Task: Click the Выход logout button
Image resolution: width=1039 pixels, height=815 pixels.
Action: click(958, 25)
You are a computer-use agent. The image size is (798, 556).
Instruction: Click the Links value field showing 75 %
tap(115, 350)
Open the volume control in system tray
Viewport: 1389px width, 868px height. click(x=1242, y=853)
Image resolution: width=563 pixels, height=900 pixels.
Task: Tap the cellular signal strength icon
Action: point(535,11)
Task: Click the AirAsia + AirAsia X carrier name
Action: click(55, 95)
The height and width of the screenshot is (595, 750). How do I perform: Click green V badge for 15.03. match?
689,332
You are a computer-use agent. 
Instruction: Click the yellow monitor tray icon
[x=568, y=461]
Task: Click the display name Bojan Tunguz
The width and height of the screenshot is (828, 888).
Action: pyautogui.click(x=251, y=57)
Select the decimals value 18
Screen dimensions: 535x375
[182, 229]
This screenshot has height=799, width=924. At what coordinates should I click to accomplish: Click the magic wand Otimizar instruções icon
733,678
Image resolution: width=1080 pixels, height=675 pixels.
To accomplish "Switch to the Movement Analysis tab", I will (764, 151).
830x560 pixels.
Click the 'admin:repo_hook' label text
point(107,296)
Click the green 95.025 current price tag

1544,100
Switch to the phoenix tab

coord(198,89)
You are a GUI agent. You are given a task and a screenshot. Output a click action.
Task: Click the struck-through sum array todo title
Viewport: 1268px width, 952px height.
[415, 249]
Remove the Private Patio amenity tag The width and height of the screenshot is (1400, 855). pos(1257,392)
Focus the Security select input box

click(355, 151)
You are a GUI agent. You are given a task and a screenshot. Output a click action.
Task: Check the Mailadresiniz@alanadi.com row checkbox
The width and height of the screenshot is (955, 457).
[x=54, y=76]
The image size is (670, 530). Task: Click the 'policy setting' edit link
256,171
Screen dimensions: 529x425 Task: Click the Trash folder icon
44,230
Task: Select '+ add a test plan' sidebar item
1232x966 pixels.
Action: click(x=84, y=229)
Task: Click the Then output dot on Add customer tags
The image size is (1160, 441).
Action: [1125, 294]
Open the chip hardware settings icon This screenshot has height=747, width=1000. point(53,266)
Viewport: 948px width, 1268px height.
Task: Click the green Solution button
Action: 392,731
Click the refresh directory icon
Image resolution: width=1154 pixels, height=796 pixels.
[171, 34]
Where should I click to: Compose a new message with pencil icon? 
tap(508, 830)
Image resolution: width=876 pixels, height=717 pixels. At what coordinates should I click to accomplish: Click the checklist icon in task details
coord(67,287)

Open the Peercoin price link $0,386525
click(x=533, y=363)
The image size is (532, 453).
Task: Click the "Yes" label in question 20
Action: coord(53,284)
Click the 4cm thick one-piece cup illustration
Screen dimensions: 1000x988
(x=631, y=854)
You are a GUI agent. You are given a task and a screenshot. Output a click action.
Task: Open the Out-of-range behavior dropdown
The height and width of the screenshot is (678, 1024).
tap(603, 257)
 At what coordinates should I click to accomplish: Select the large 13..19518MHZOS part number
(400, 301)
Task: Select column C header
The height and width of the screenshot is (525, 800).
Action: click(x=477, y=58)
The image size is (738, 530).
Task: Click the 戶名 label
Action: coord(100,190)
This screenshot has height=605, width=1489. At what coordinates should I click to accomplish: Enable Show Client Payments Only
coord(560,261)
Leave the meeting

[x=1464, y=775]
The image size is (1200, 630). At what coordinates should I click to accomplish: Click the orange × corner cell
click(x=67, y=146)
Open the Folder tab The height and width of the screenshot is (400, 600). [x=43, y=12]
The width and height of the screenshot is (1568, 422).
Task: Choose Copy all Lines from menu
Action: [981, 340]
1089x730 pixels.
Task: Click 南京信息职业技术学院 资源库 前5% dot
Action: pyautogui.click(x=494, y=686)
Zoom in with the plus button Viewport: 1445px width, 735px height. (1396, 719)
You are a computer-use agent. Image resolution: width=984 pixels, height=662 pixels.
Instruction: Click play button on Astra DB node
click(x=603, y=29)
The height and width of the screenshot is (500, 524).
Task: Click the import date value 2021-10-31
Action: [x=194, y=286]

:::::

:: WHAT YOU SHOULD DO ::
With "computer" as the search string, filter the records and return each line that has it.

:: TASK RESPONSE ::
You are a computer-use agent. The image size is (798, 556).
You are a computer-use agent. 
You are a computer-use agent. Image resolution: width=984 pixels, height=662 pixels.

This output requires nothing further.